Senator Rex Patrick and Students Discuss the Future of AI
With investment in AI becoming increasingly important, AIML was delighted to host a discussion between Senator Rex Patrick and Adept students from the University of Adelaide studying computer science about the benefits AI can bring to our economy and our country more broadly.
The goal of the event was to get a better understanding of how the importance of AI can be effectively communicated to the public and parliament to ensure the field continues to be a national priority.
The conversation started with Tobin South, a masters student specialising in natural language processing, providing insight into what students majoring in AI and associated fields may be feeling. Tobin noted that unless the volume of work available to graduates in these fields is increased, Australia could lose key talent to overseas as they try to find suitable opportunities.
Sen. Rex acknowledged this as an issue and suggested that part of the problem is politicians not entirely understanding the importance and capabilities of AI. On the topic of communicating value to stakeholders, his general advice to students was to focus less on the technical difficulties of an AI implementation and more on its economic, environmental and societal impacts.
The Director of AIML, Professor Anton van den Hengel, added that the lack of local AI research and development would have a considerable impact on the sovereignty of Australia. With more data being collected than ever through smartphones and other devices, the prevalence of AI is set only to increase. The questions we should therefore be asking is whether we, as Australians, want to be leading the development and ensuring ethical standards are observed, or be at the mercy of more technologically sophisticated countries.
AIML's Business Development Manager, Dr Paul Dalby, highlighted the positive economic impacts improving AI capability has on Australia, drawing upon case studies from the agriculture and manufacturing industries. Although there is local interest in adopting these technologies, with other nations developing and implementing AI technologies at a faster rate than Australia, we risk becoming decreasingly competitive in these areas.

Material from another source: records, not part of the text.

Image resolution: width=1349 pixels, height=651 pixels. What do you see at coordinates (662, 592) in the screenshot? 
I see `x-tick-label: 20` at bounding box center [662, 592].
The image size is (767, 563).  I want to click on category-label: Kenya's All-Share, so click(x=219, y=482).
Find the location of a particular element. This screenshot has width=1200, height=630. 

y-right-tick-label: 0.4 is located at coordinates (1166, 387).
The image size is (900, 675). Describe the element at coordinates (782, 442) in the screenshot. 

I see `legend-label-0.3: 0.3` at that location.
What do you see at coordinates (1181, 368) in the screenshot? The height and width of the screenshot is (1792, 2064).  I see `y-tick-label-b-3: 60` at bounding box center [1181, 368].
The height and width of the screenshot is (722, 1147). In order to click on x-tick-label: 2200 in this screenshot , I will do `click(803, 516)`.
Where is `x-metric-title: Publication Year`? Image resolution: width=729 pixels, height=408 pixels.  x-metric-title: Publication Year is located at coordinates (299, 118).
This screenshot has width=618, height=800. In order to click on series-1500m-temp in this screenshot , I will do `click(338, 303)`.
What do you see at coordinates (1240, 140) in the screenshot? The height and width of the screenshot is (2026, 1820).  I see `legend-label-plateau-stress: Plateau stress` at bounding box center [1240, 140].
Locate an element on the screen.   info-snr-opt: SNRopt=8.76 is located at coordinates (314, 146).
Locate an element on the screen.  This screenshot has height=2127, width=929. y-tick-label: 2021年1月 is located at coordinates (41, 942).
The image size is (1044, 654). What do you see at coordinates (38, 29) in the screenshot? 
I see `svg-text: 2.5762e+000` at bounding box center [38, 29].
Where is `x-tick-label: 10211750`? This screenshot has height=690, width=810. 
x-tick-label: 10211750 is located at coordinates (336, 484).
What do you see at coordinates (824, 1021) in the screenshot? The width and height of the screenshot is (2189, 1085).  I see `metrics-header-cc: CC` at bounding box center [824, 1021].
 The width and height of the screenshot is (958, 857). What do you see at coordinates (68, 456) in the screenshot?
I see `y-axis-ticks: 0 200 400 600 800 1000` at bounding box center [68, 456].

Sofia McLeod, an honours student focussing on satellite detection and positioning using computer vision techniques, explained how in the space industry AI is acting as an enabler, creating jobs ranging from CubeSat development to creating satellites with mid-flight refuelling capabilities. This is in contrast to the popular notion that AI is only taking away jobs.
Sen. Rex pointed out that the themes of data sovereignty, economic growth, and job creation were exactly the sorts of arguments that fellow politicians would be seeking when looking to grow the nation. With AI being an important part of our future, the Australian Institute for Machine Learning is well positioned to lead the Australian research effort.
AIML would like the thank Senator Rex Patrick, his team, and the Adept students for coming to visit this week, and we look forward to future informative discussions.